2020 is just weeks away, and Illinois’ new law allowing adults 21 and older to possess and purchase cannabis from licensed stores has the potential to substantially change employers’ current drug testing policies.
Since Governor J.B. Pritzker signed into law the Illinois Cannabis Act in June 2019, there has been much debate over the tension between a zero tolerance workplace and legalization, particularly with regard to testing applicants and randomly testing employees.
On Wednesday, Dec. 4, 2019, Governor Pritzker signed into law an amendment, clarifying the Cannabis Act and shedding some light on employer rights in the new year.
Q: What does the amendment say?
A: The amendment reduces employer liability by expressly stating that the Cannabis Act does not create a cause of action against employers who, pursuant to their reasonable workplace drug policies, test employees or applicants for drugs, either pre-employment or randomly. In response to positive results, such employers can withhold or withdraw an applicant’s offer, as well as discipline or terminate an employee.
Q: If marijuana is legal, can an employer terminate an employee who does not seem impaired or under the influence in the workplace?
A: The answer appears to be yes, but it must be pursuant to an established and reasonable workplace drug policy. In a recent public engagement on the Cannabis Act, Rep. Kelly Cassidy (D-Chicago), one of its sponsors, confirmed that was the legislature’s intent when drafting the law.
In the absence of a reasonable workplace drug policy, then the use of cannabis outside of work would be protected by the Illinois Right to Privacy Workplace Act, which was amended by the Cannabis Act to include cannabis as a “lawful product.”
Q: Will employers need to amend their current drug use/testing policies?
A: Not necessarily. The amended Cannabis Act requires employers to retain a “reasonable workplace drug policy,” so employers who wish to have one and do not should draft one prior to Jan. 1, 2020. Those with policies in place should review them and train supervisors and managers on the proper and reasonable way in which the policy is enforced.
Q: Are there any constraints on drug testing?

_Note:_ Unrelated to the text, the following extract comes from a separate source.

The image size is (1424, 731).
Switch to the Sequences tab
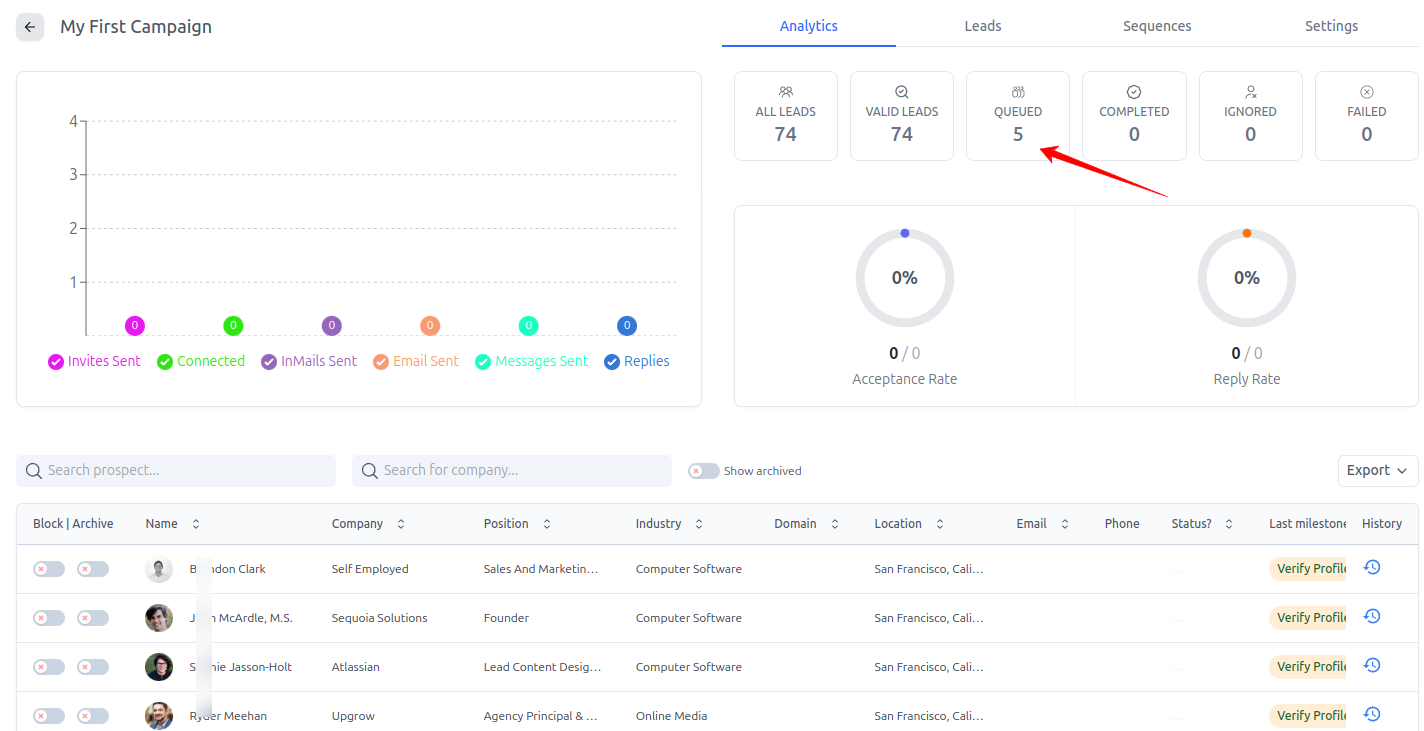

A: Yes. Just like the days prior to the Cannabis Act, employers must not engage in unreasonable or discriminatory practices when administering tests or reacting to their results. It bears repeating that employers must train supervisors and managers to maintain consistent practices. Whether an employer decides to treat marijuana like alcohol (i.e., leave it alone) or like cocaine, applicants and employees should undergo the same panel at application, post-accident or during a random test.
Q: Can an employer discipline employees suspected to be impaired by or under the influence of cannabis in the workplace?
A: Yes. Employers may continue to maintain reasonable zero-tolerance or drug-free workplace policies or employment policies concerning marijuana as they relate to being under the influence of or using cannabis (1) in the employer’s workplace, (2) while performing the employee’s job duties or (3) while on call.
Q: Are there any caveats to disciplining or terminating an individual who appears to be impaired by or under the influence of marijuana in the workplace?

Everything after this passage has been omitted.